**TASK BRIEF**
Rewrite the data from the line containing "Click Low-Potential Disturbance #1 title" through the end of the data, swapping "Crop tool" for "Rotate tool" and changing nothing else. Omit the pictures from your answer.
******
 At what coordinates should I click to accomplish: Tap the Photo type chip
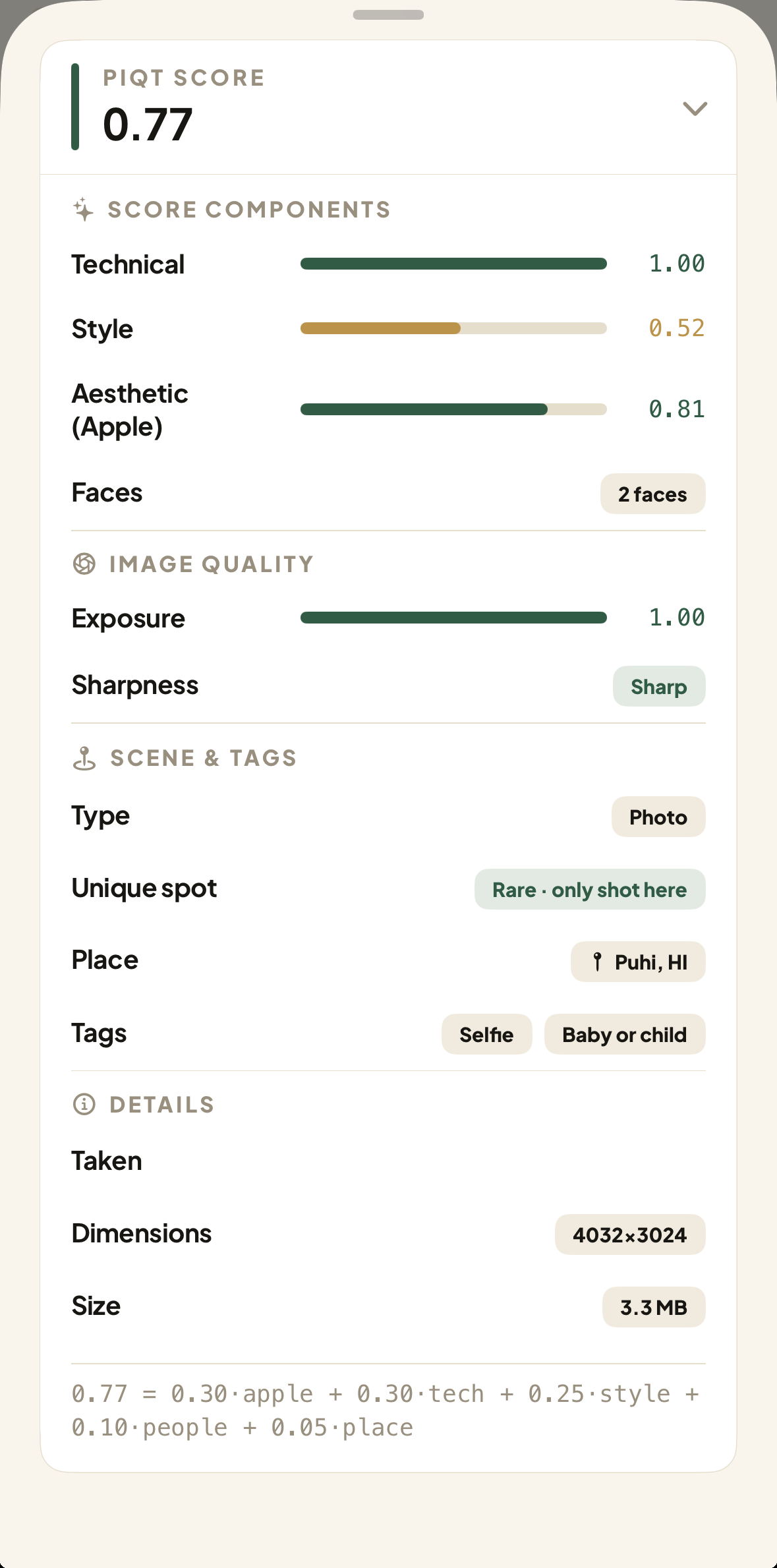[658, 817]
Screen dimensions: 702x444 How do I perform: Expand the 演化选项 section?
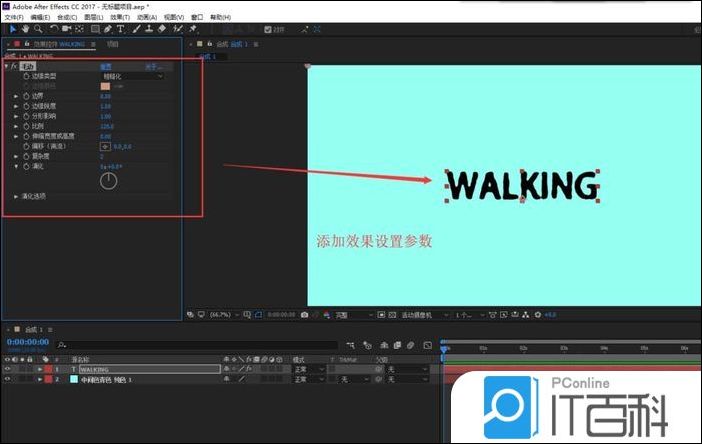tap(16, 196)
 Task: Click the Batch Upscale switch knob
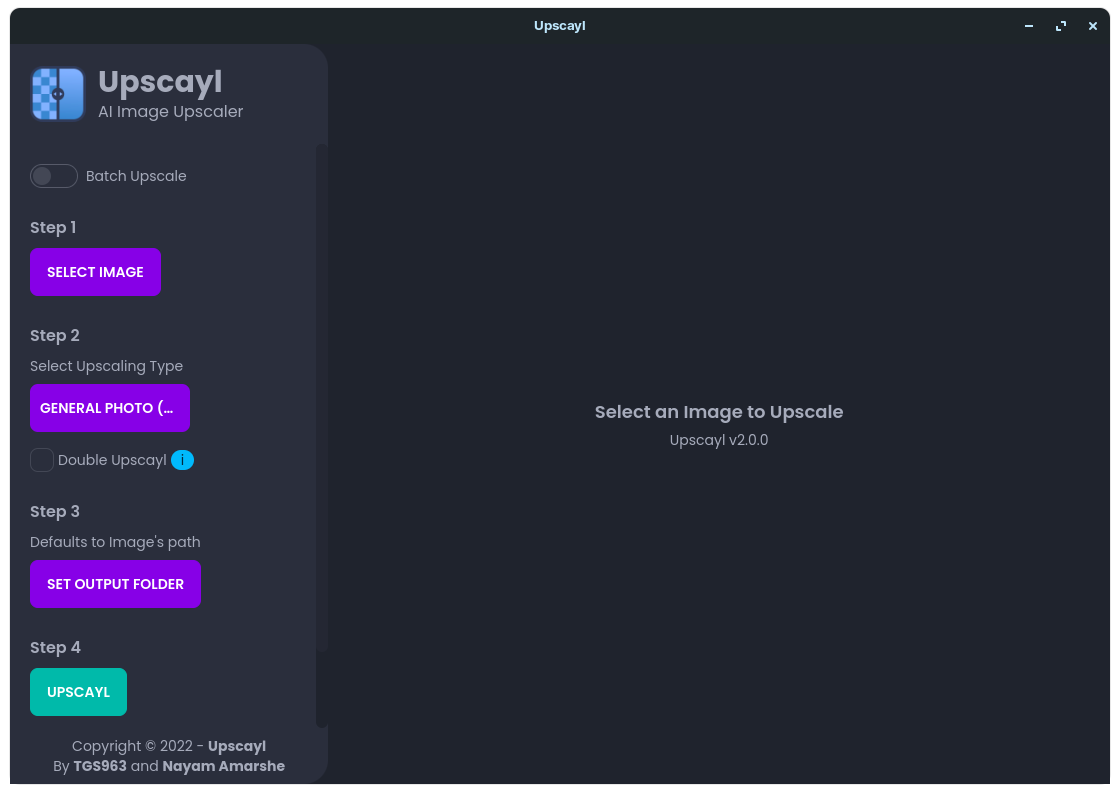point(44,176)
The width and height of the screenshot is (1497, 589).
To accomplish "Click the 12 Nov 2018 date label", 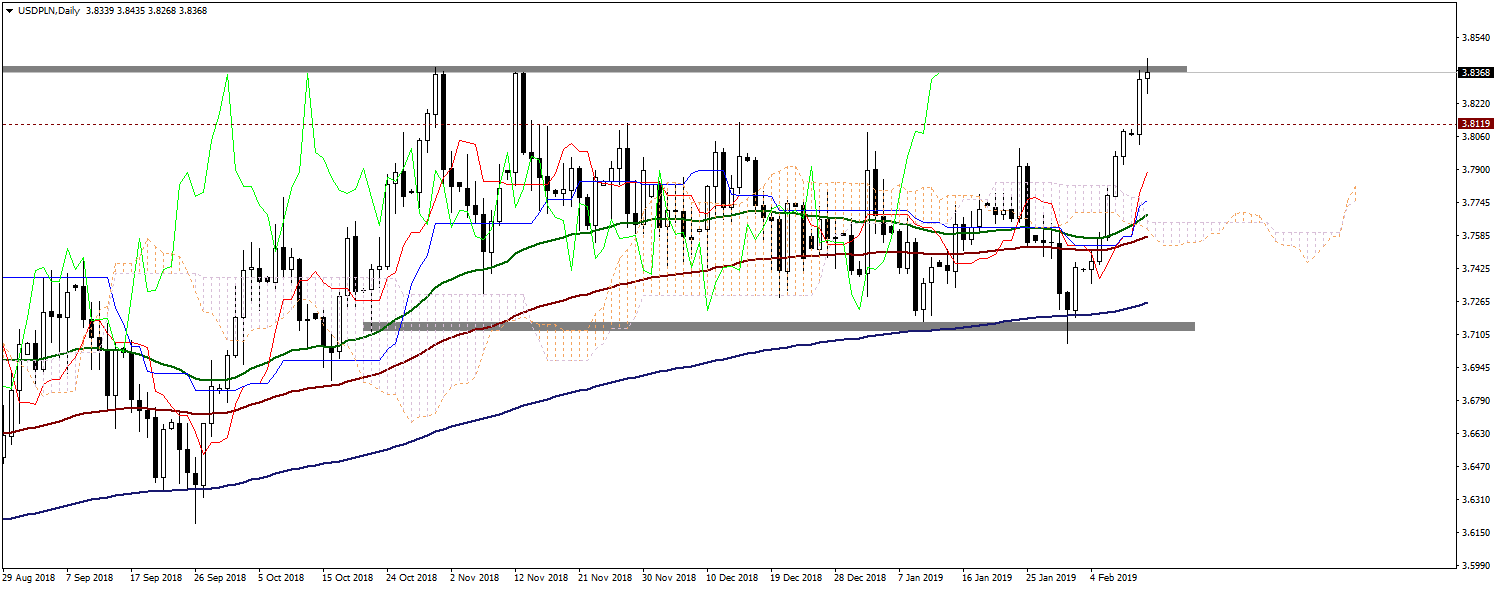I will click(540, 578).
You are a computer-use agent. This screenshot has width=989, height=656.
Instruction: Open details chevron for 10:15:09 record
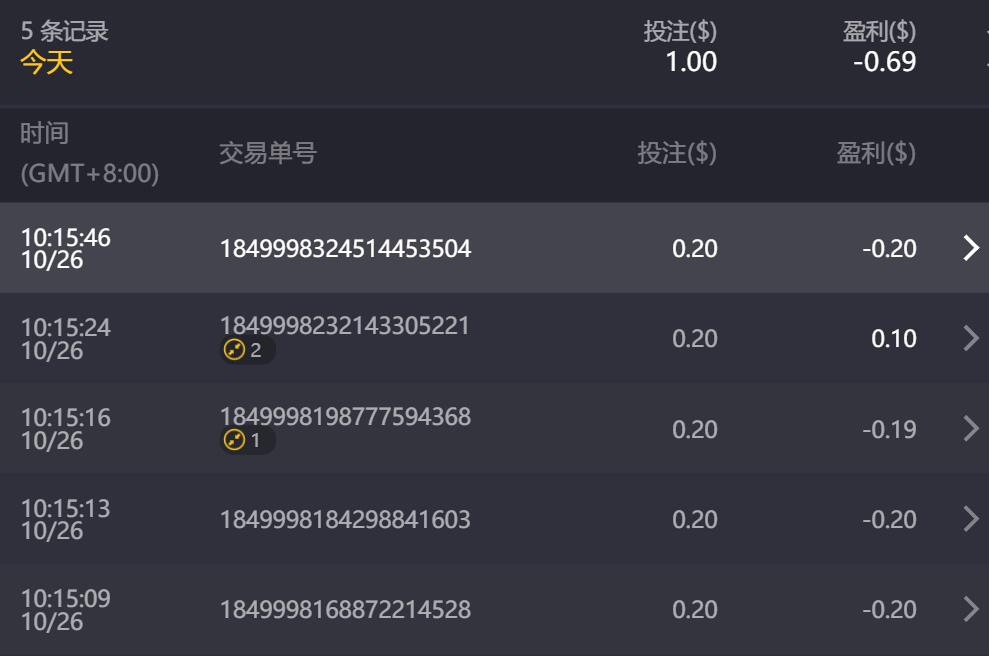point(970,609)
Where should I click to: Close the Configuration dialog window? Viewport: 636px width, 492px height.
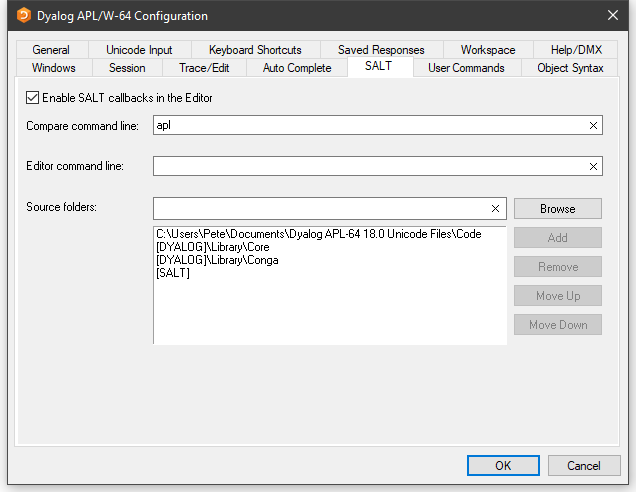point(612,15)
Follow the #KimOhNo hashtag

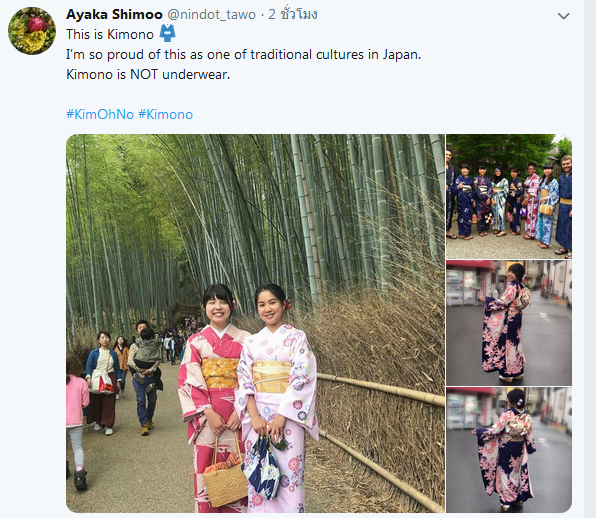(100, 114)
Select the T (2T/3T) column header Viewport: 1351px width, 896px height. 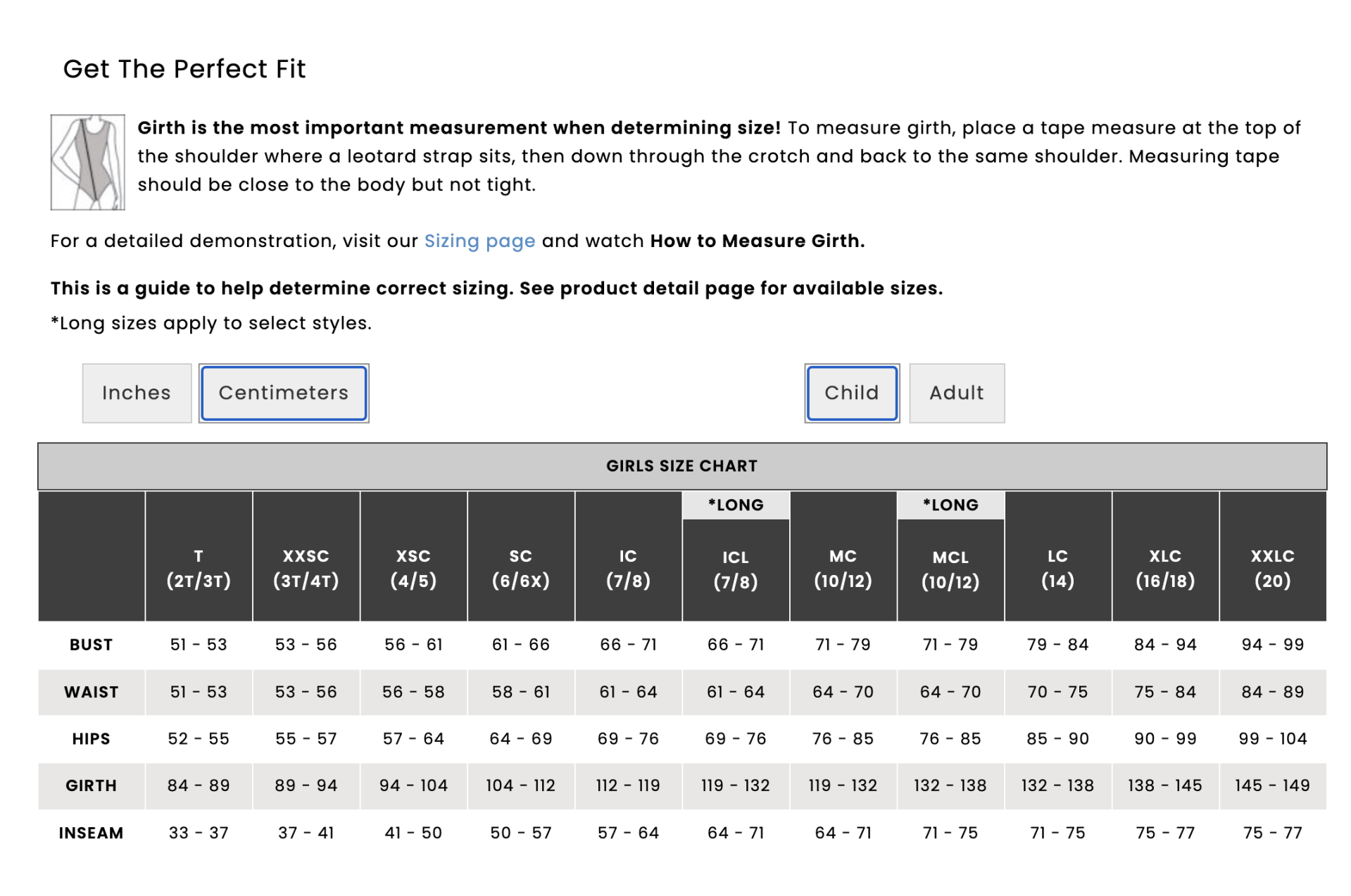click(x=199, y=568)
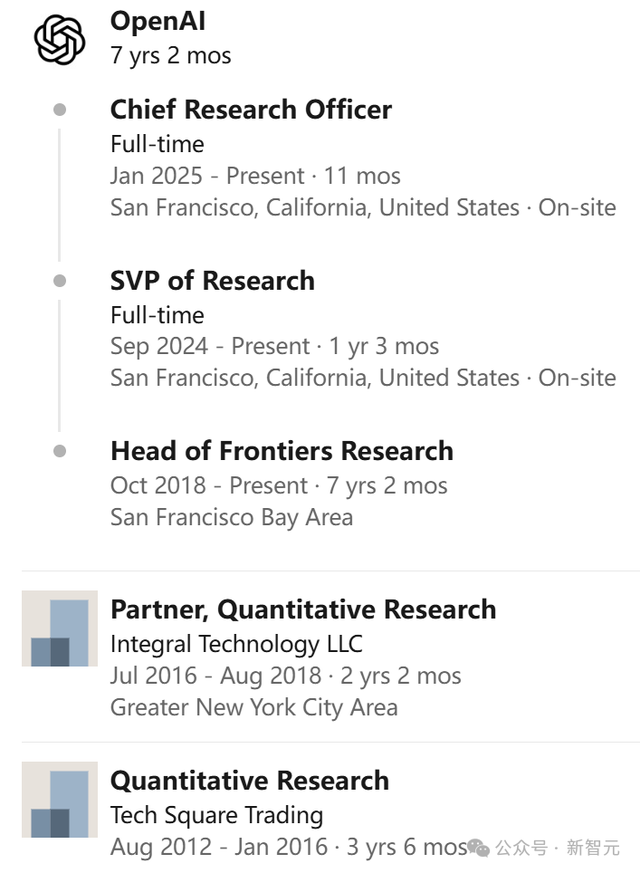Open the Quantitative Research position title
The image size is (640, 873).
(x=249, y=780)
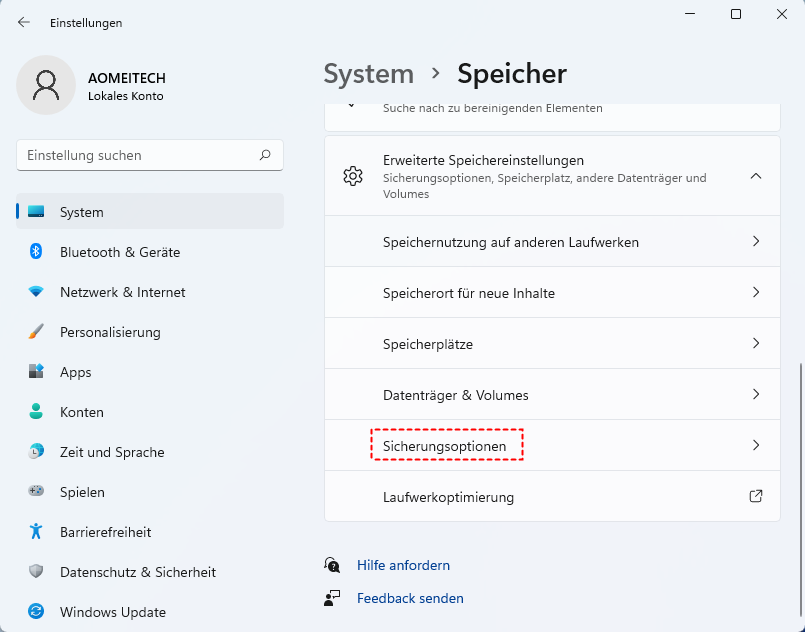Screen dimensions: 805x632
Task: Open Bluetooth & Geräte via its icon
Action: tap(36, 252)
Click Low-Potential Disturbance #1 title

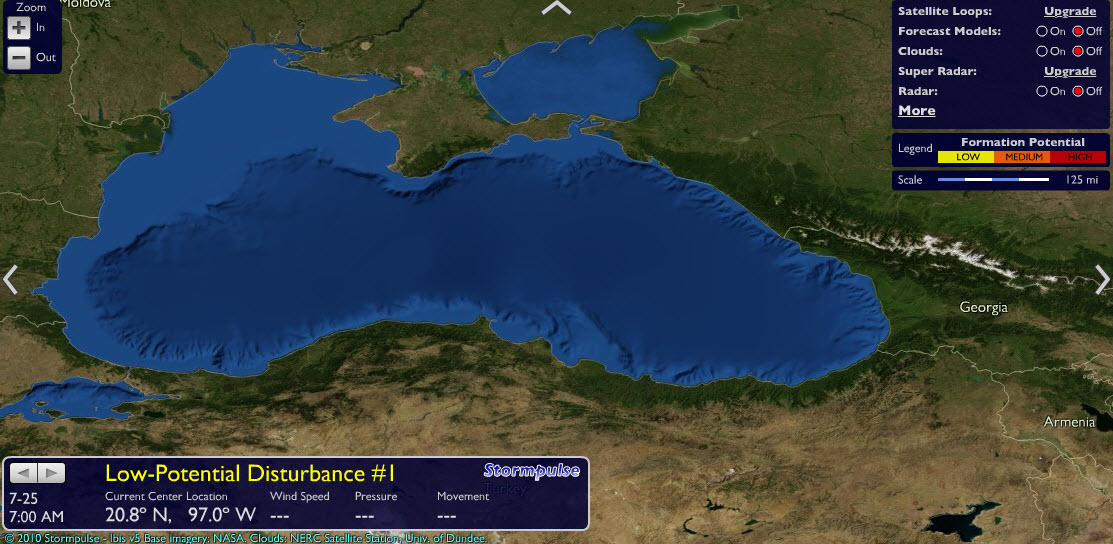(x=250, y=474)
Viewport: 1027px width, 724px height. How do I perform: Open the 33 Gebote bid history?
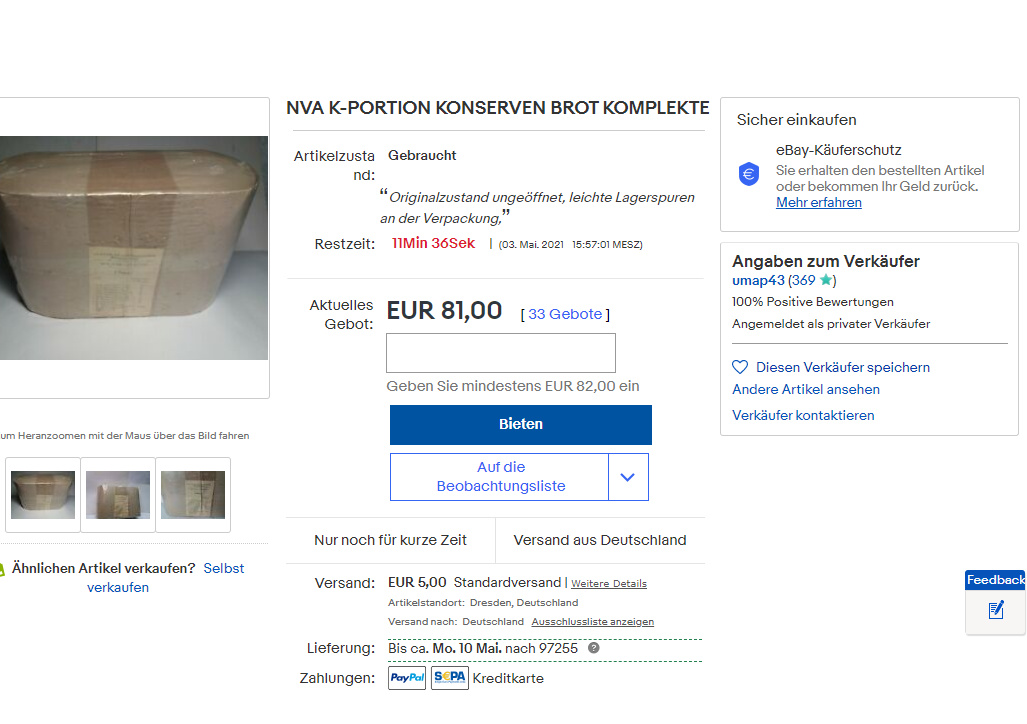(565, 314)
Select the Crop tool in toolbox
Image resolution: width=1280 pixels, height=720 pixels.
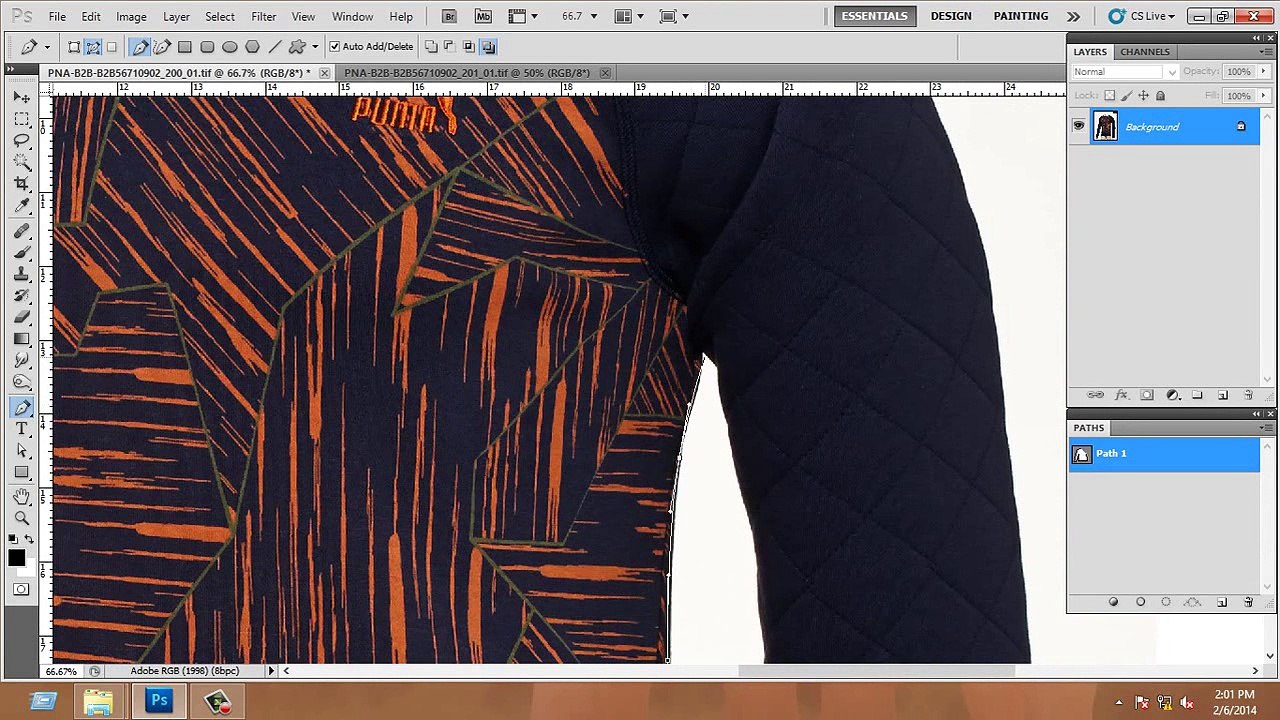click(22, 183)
******
**SOLUTION TO THIS EXERCISE**
Click Low-Potential Disturbance #1 title

(x=250, y=474)
Viewport: 1027px width, 724px height. How do I perform: Open the 33 Gebote bid history?
(565, 314)
Select the Rotate tool in toolbox
Image resolution: width=1280 pixels, height=720 pixels.
click(22, 183)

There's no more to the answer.